Für mehr Tierschutz

07. Februar 2018

Jeder kennt die Kennzeichnung von Eiern; je nach Haltungsart sind die Eier mit einer Ziffer versehen, sodass die Haltungsbedingungen für den Verbraucher auf den ersten Blick erkenntlich sind. Der Discounter Lidl führt eine vergleichbare Kennzeichnung ab April auch für Fleisch ein.

Umfragen zufolge wären 90 % der Verbraucher bereit, mehr für ihr Fleisch zu bezahlen, wenn es aus besserer Haltung stammen würde. Lidl führt ab April den sogenannten „Haltungskompass“ ein, der das Fleisch von Rind, Schwein, Puten und Hähnchen seiner Herkunft nach kennzeichnen soll. Die erste Stufe steht dabei für eine Stallhaltung. Stufe zwei kennzeichnet die Stallhaltung Plus. Hier stehen den Tieren mehr Platz und Beschäftigungsmaterialien zur Verfügung. Stufe drei bietet neben mehr Platz noch Auslauf im Freien und eine gentechnikfreie Ernährung. Stufe vier kennzeichnet Fleisch, welches die gesetzlichen Regeln der Biolandwirtschaft entspricht.

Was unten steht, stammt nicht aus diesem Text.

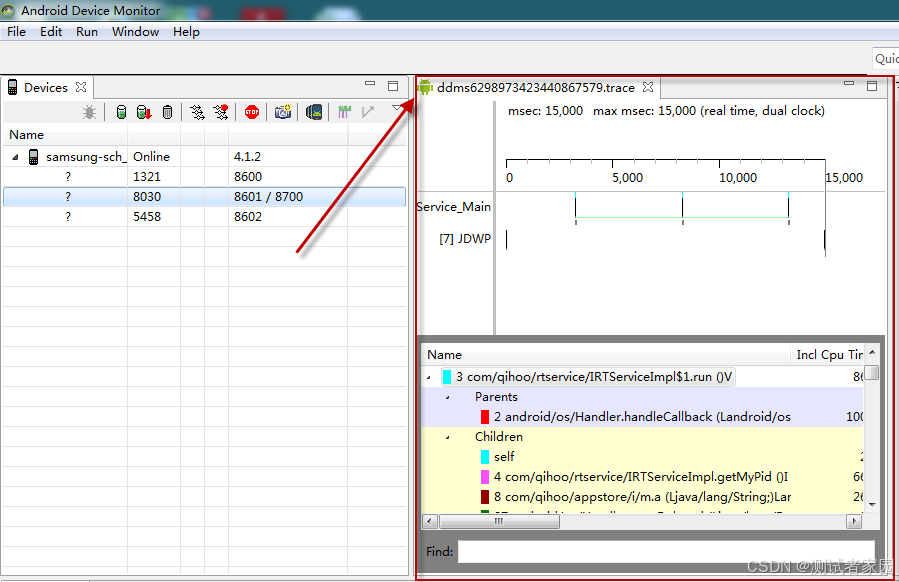This screenshot has height=582, width=899.
Task: Switch to the ddms trace tab
Action: tap(530, 87)
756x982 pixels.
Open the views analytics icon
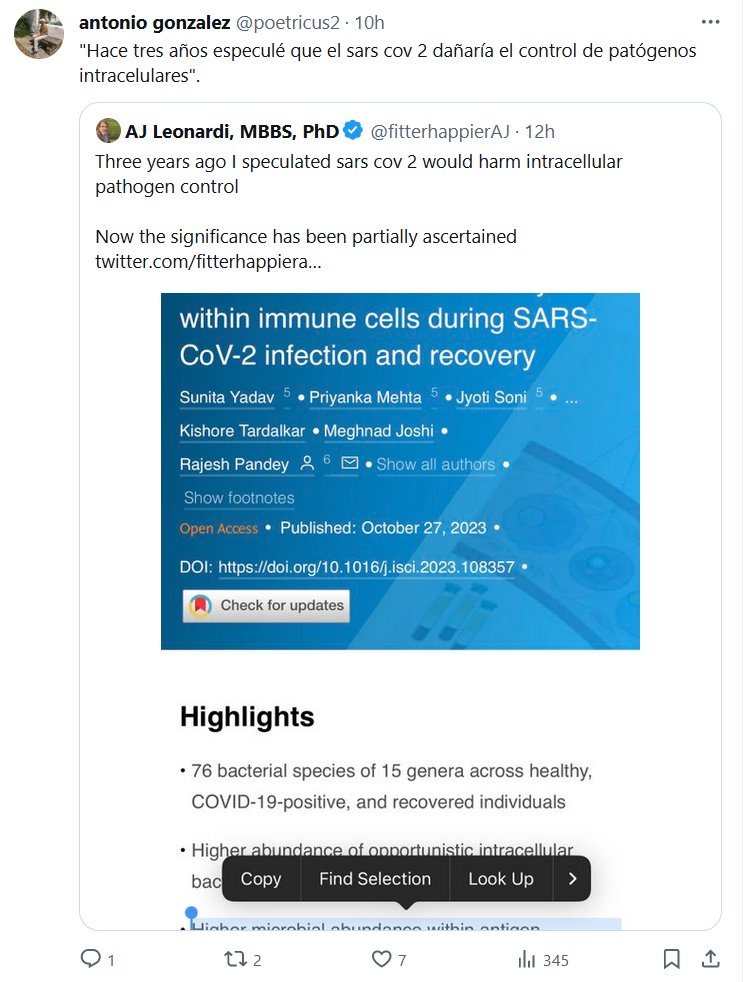[x=526, y=959]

Auch andere Händler wie Rewe, Edeka und Aldi haben in den vergangenen Jahren Initiativen gestartet, um Tieren ein besseres Leben zu ermöglichen. Die Erfolge waren bislang jedoch nur mäßig. Auch die Initiative von Lidl wird nur wenig bewegen, wenn andere Handelsketten und insbesondere die Politik nicht mitziehen. Leicht verständlich kann bei Lidl künftig der Verbraucher wählen, wie viel mehr er für das Tierwohl und ein gutes Gewissen beim Fleischgenuss bezahlen möchte.